BEGIN Data supplied

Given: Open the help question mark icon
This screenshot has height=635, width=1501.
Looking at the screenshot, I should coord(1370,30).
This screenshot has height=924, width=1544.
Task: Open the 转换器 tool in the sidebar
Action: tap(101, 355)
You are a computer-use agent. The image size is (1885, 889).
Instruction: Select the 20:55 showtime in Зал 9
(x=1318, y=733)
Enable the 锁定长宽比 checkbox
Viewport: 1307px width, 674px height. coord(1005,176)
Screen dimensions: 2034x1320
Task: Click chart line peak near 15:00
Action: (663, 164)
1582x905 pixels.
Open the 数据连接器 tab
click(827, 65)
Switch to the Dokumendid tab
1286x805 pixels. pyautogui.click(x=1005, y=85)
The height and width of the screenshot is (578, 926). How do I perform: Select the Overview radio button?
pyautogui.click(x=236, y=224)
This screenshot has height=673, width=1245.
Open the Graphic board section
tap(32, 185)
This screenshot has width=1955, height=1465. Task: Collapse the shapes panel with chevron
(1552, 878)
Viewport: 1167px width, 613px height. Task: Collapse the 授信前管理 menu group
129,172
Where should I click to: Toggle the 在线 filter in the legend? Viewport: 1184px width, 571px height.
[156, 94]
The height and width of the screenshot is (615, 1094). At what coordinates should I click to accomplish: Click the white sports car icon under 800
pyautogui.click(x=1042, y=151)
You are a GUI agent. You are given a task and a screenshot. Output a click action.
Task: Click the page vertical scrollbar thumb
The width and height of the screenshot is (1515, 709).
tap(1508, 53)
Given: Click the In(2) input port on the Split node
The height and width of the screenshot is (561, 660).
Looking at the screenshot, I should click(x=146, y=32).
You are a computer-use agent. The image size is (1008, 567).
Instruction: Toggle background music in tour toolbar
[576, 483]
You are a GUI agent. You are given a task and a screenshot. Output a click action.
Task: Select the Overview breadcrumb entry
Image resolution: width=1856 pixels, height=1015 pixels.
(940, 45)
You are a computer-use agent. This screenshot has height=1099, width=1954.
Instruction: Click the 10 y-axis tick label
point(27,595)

END Data supplied

== About this exercise ==
A faithful copy is required of the lines from the one with "You are a computer-use agent. This" through the last line of the data; please add nothing.

== Exercise answer ==
You are a computer-use agent. This screenshot has height=1099, width=1954.
Instruction: Click the 10 y-axis tick label
point(27,595)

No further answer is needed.